Not because I was a woman - rare as they are on the boards of leading businesses - but because I had come from marketing. It is incredible that of the FTSE 100 companies, only 13 have chief executives with a marketing background.
And even at rank-and-file boardroom level, the representation of professional marketers is pitifully low. In a recent Chartered Institute of Marketing survey of marketing professionals (all sectors, all regions, all sizes of company) 68% of respondents agreed that marketing is represented on the boards of their companies - but only 20% of those stated that this representation was actually by professional marketers. And in 32% of the companies surveyed there was no boardroom marketing representation of any sort.
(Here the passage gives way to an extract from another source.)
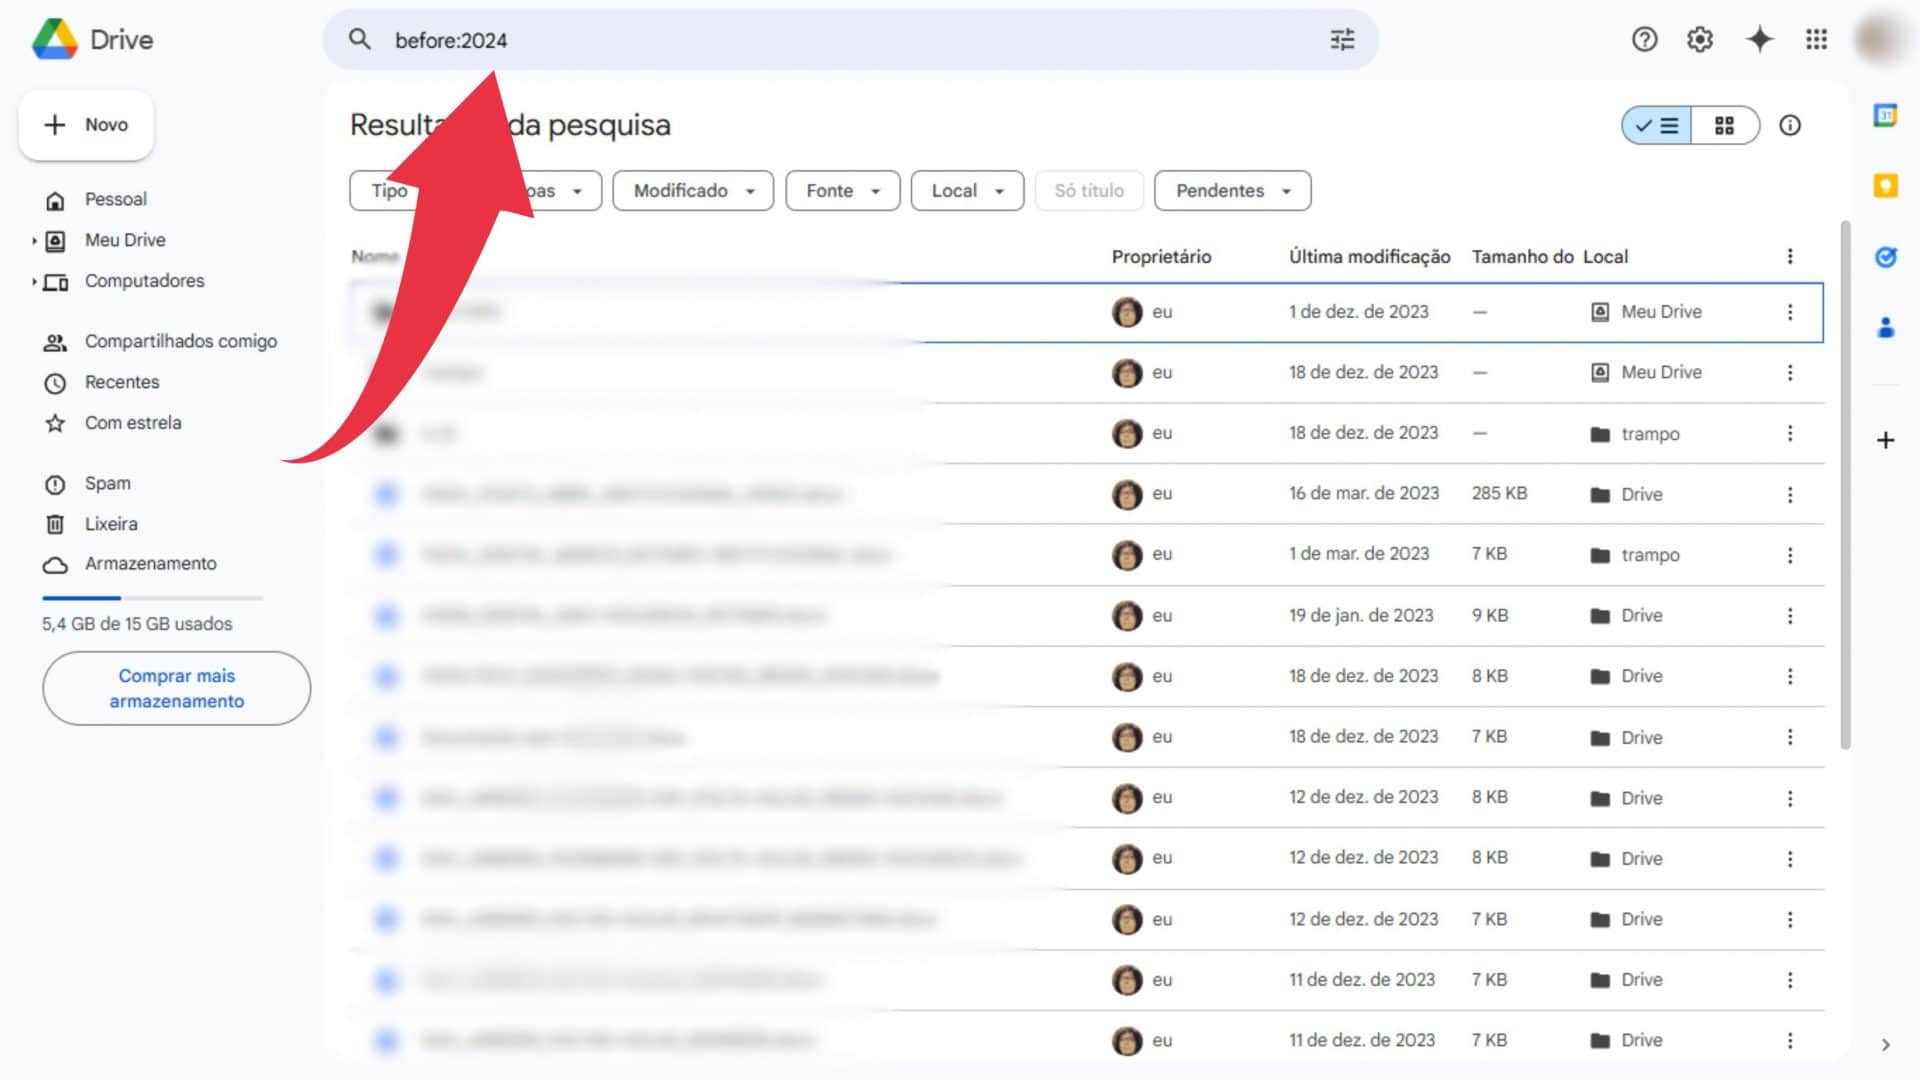Image resolution: width=1920 pixels, height=1080 pixels.
Task: Open advanced search filter options
Action: pos(1342,40)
In the same survey, when asked for the key driver of their company's success, 53% said sales, 27% said finance, 11% customer service and only 9% nominated marketing. So we have just 9% of marketers believing that their own area of business is the key driver behind their company's success.
Another survey, by Synesis, reported that 80% of marketing managers themselves considered marketing to be tactical rather than strategic - aiming for the short-term fix rather than the achievement of a long-term objective.
Which may go some way to explaining why, according to the London Business School, boards devote nine times more attention to counting and spending the cash flow than they do to wondering where it comes from and how it can be increased.
Marks & Spencer has now publicly removed its marketing director from the board, and announced that it has decided it no longer needs a marketing specialist at board level. So what is to be done about such a poor state of affairs for marketing, and also for UK business? I believe that if they are not to be completely and perhaps terminally marginalised, marketers have to address themselves with eagerness and commitment to two closely related areas of activity.
The first is to increase the importance of formal training and qualifications.
For far too long the CIM exams and even MBAs have been undervalued in comparison with 'on the job training'. How would company boards react to the notion that their lawyers, doctors and accountants will now have no formal qualifications, but it won't matter because they have impressive 'work experience'?
The second is the development of the language and tools marketers need to demonstrate the effectiveness of marketing and its accountability to company boards. Helped by valuable contributions from the London Business School and others, marketing's professional bodies are working hard to promote a more objective assessment. The CIM's new Marketing Effectiveness ±±¾©Èü³µpk10 and the Marketing Society Awards are both on the right track.
As Sainsbury's group chief executive, Sir Peter Davis, said recently of the latter: "The evidence which best satisfies the judges will carry at least equal weight with sceptical colleagues in other management disciplines."